* START EXCERPT *

### Deep Learning Fundamentals - Feedforward Neural Network from Scratch
_Yoav Rabinovich, October 2019_

-------------

In this assignment I avoided using any external package bar CSV and Numpy. I implemented a simple feedforward, fully connected neural network of arbitrary size and activation function, and arbitrary input and output dimensions. I've implemented the Sigmoid, Tanh, and Leaky ReLU activation functions, matching them with approporiate weight initialization methods, as well as the logarithmic loss function.

At first, I implemented Sigmoid and Tanh, an interesting result occurs when the network was trained using either: The network defaults to outputing 1 for both classes regardless of input. This was caused due to saturation of the activation functions: the activation values were all high enough to map to 1 on the activation function curves. Indeed, implementing and training the network using Leaky ReLU, the problem disappeared.

Training on the Titanic dataset using Leaky ReLU, the network hit a local minimum at loss=500. An evaluation of the result shows perfect precision and recall, but low accuracy. This is because the local minimum found defaulted to declaring all people on board as casualties automatically. This suggests a need to decrease the biasof the network, but as this wasn't the focus of the assignment, this step was skipped to conserve time.

Colab Link: https://colab.research.google.com/drive/1LSppmf8Ws0H4jtTkcoltxGdmZjc8MNGq

In [0]:
#@title Imports and Data (Automatic Import)

Kaggle_Username = 'xxx' #@param {type:"string"}
Kaggle_Key = 'xxxx' #@param {type:"string"}

import numpy as np
import csv

import os
os.environ['KAGGLE_USERNAME'] = Kaggle_Username 
os.environ['KAGGLE_KEY'] = Kaggle_Key
!kaggle competitions download -c titanic


#### Neuron and Layer Classes

In [0]:
class Neuron:
    """

* END EXCERPT *

## [WRITTEN EXERCISE 1]
Quote the entries from the line with "Find the location" up to and including the line with "(268, 450).".

* START SUPPLIED MATERIAL *

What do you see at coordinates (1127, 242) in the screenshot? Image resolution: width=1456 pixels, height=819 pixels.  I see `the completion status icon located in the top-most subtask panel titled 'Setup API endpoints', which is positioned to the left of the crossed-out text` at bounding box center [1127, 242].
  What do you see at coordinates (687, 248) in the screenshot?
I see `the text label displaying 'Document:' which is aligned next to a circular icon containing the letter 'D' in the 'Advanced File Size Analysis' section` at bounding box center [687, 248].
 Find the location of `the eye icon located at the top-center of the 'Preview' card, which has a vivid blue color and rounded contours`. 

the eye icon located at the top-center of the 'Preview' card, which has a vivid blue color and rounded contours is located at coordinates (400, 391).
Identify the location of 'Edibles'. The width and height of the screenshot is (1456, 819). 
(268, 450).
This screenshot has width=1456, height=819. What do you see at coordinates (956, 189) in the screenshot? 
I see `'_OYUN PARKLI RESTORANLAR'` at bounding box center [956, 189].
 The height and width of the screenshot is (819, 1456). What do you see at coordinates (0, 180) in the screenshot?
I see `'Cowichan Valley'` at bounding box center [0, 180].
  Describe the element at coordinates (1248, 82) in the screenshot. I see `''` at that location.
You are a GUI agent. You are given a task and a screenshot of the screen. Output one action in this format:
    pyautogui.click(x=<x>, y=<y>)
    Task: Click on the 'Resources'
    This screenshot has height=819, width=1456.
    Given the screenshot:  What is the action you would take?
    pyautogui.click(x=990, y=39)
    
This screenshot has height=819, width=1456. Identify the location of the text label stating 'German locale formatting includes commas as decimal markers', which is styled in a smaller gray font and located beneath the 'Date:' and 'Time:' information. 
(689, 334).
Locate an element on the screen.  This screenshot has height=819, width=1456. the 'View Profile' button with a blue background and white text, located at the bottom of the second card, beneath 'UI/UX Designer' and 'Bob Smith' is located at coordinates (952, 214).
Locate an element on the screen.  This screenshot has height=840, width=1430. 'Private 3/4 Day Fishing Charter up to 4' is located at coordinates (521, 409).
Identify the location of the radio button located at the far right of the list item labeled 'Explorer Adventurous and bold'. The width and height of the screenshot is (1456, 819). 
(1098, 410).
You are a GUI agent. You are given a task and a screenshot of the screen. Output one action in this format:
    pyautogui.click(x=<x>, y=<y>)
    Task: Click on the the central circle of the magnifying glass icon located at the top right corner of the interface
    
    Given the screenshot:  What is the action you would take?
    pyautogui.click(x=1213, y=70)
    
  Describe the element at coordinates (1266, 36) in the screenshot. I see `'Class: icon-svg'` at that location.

* END SUPPLIED MATERIAL *

## [WRITTEN EXERCISE 2]
In the write-up on building a feedforward neural network from scratch, which activation function made the saturation problem disappear?

## [FINAL RESULT 1]
 Find the location of `the eye icon located at the top-center of the 'Preview' card, which has a vivid blue color and rounded contours`. 

the eye icon located at the top-center of the 'Preview' card, which has a vivid blue color and rounded contours is located at coordinates (400, 391).
Identify the location of 'Edibles'. The width and height of the screenshot is (1456, 819). 
(268, 450).

## [FINAL RESULT 2]
Leaky ReLU.